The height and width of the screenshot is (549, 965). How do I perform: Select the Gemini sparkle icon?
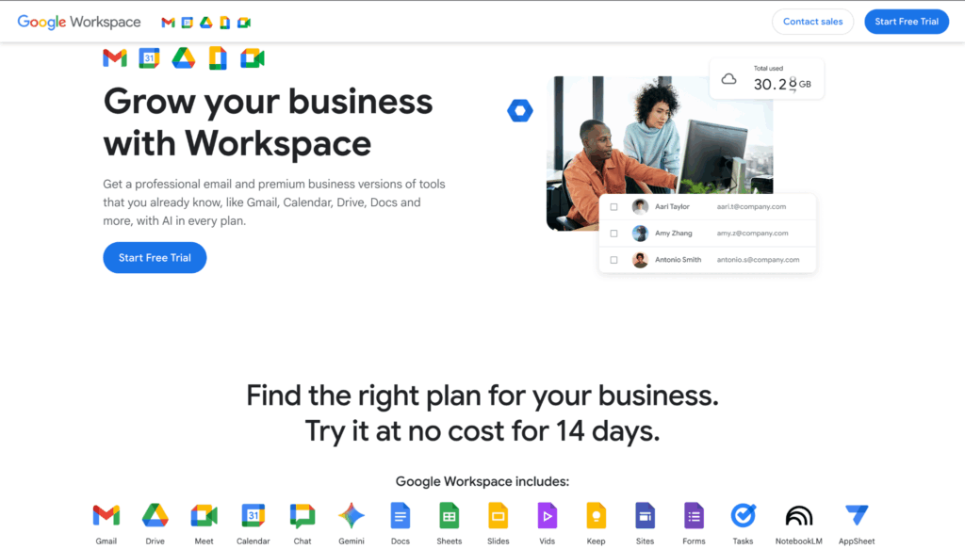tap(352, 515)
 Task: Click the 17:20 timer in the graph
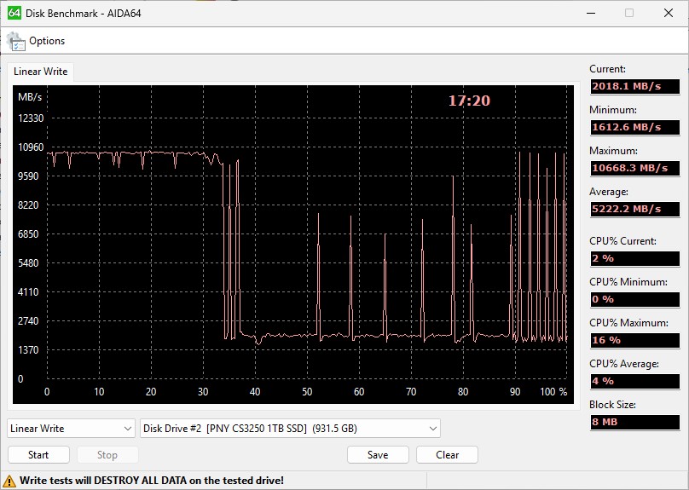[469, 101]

* * *

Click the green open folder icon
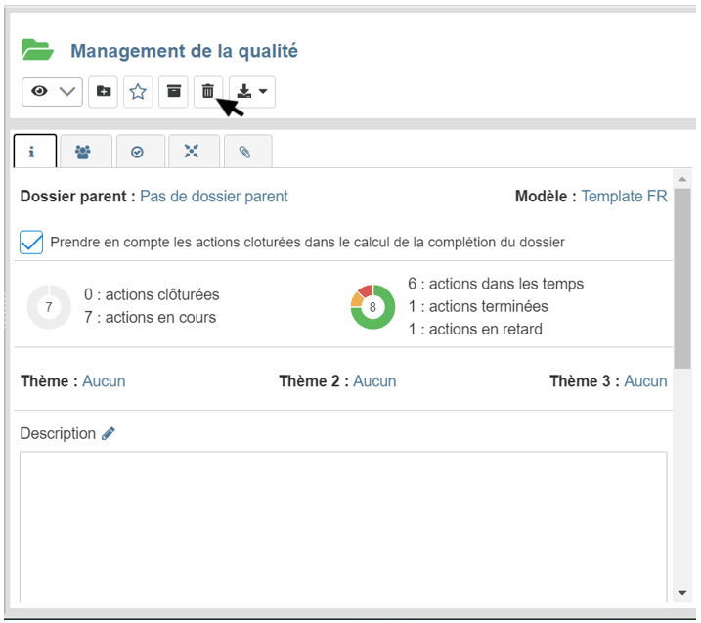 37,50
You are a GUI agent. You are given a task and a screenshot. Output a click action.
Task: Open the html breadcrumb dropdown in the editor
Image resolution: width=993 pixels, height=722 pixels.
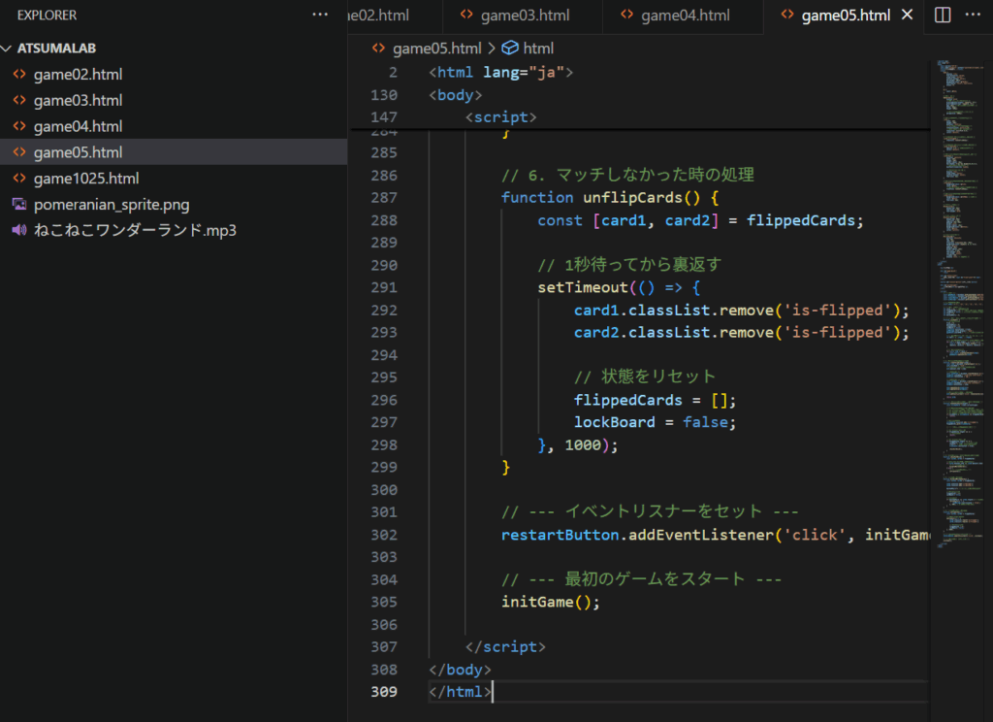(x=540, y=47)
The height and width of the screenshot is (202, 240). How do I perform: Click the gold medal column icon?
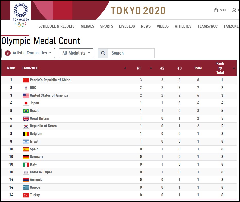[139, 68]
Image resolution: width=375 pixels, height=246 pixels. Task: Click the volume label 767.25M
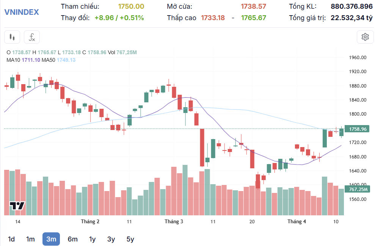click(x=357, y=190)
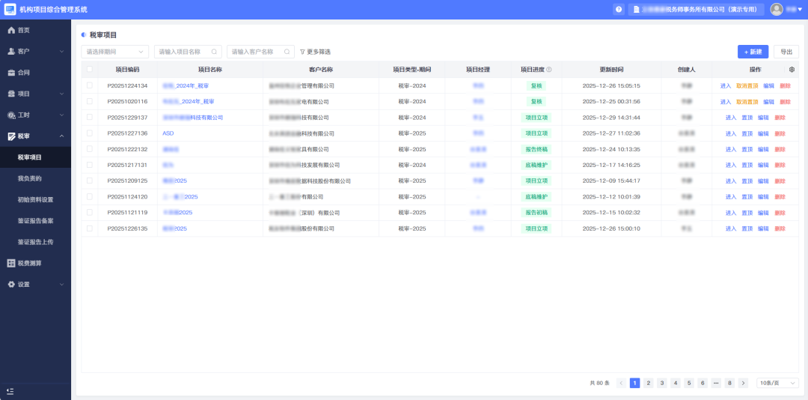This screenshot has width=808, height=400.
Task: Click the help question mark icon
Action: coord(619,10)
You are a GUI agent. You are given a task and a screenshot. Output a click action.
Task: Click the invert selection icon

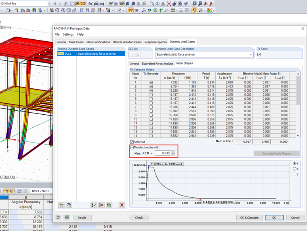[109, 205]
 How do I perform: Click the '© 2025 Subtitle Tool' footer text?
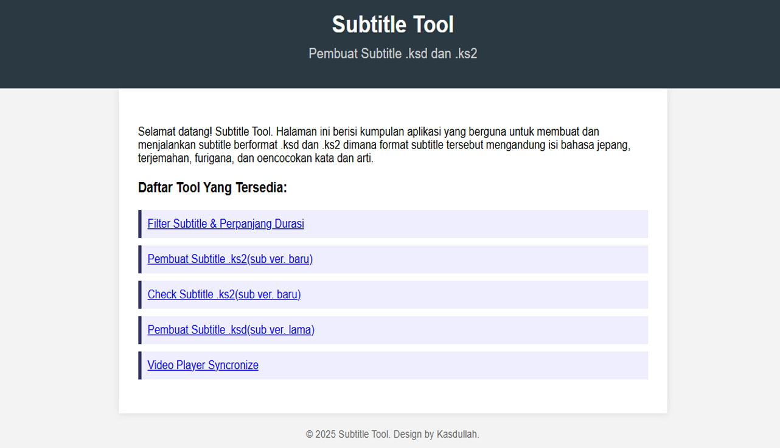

---

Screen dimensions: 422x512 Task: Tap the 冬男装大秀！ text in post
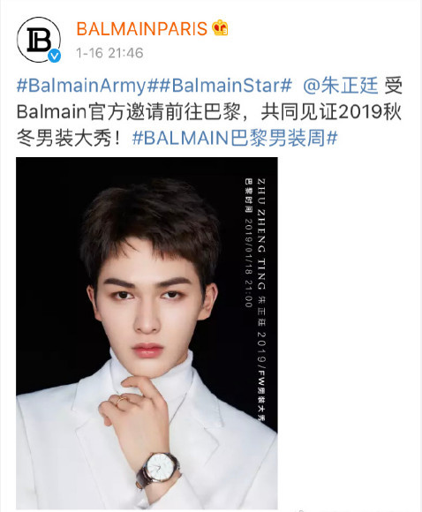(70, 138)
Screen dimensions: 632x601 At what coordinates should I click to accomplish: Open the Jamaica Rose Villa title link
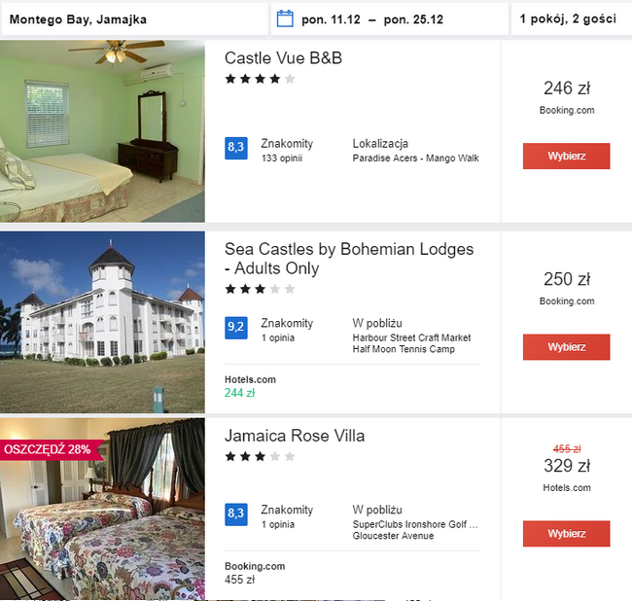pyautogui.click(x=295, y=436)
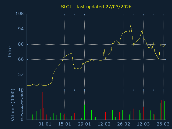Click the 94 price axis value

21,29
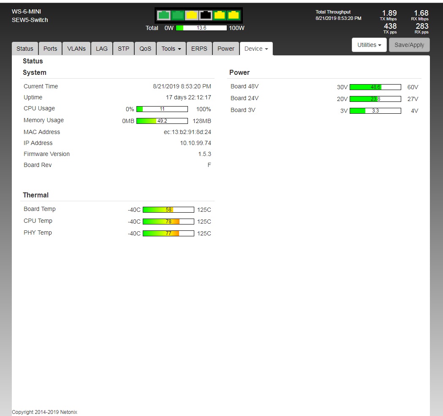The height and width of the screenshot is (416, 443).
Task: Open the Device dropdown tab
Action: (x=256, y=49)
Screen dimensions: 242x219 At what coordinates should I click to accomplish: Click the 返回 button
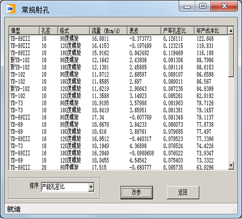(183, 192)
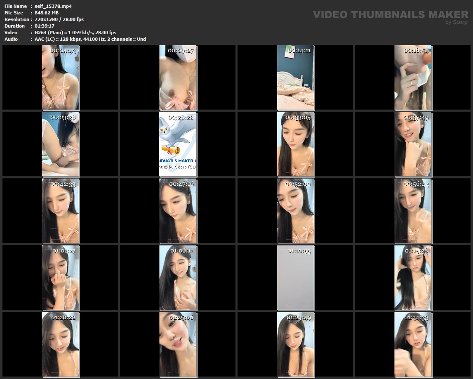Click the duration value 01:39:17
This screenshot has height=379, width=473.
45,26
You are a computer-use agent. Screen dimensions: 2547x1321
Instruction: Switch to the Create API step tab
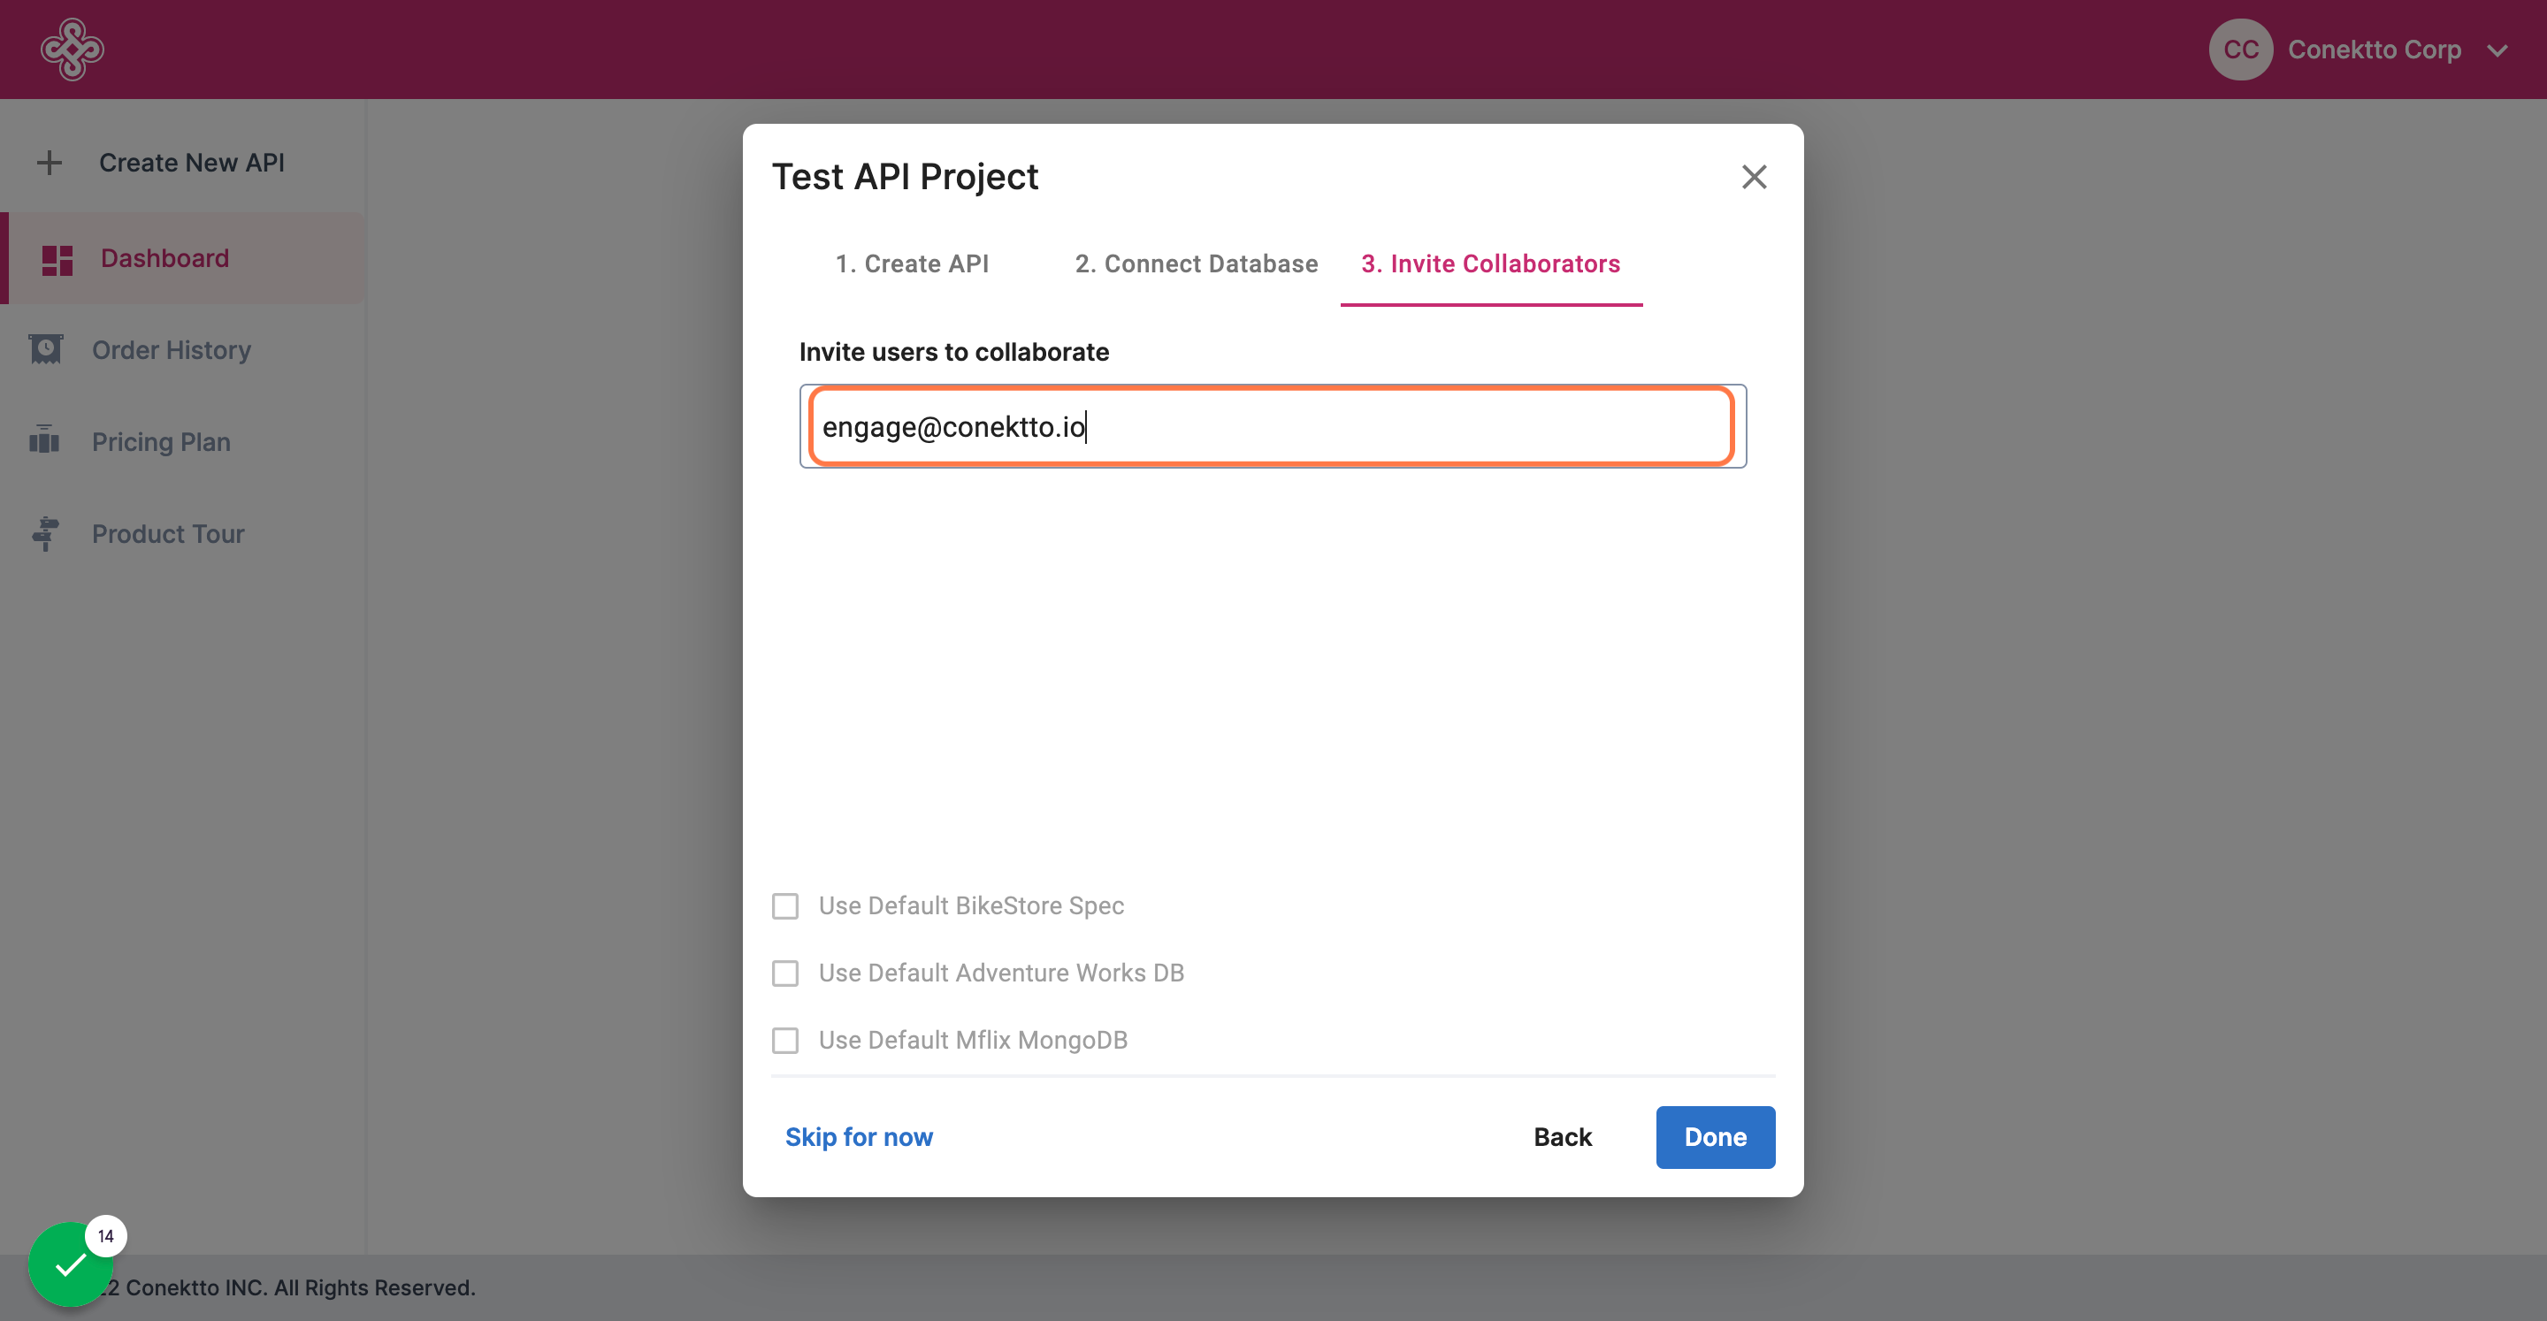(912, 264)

▶ [EXERCISE DETAILS] Skip every picture, and restate word for word only the lines above from the line containing "Image resolution: width=375" to the line containing "How do I perform: Click the '©", both of them included.

▶ [ANSWER TO THIS PROBLEM]
Image resolution: width=375 pixels, height=246 pixels. Task: Click the volume label 767.25M
click(x=357, y=190)
This screenshot has width=808, height=400.
Task: Click the help question mark icon
Action: coord(619,10)
You are a GUI agent. You are given a task and a screenshot. Output a click action.
Task: Click the invert selection icon

[109, 205]
 How do I perform: Click the '© 2025 Subtitle Tool' footer text?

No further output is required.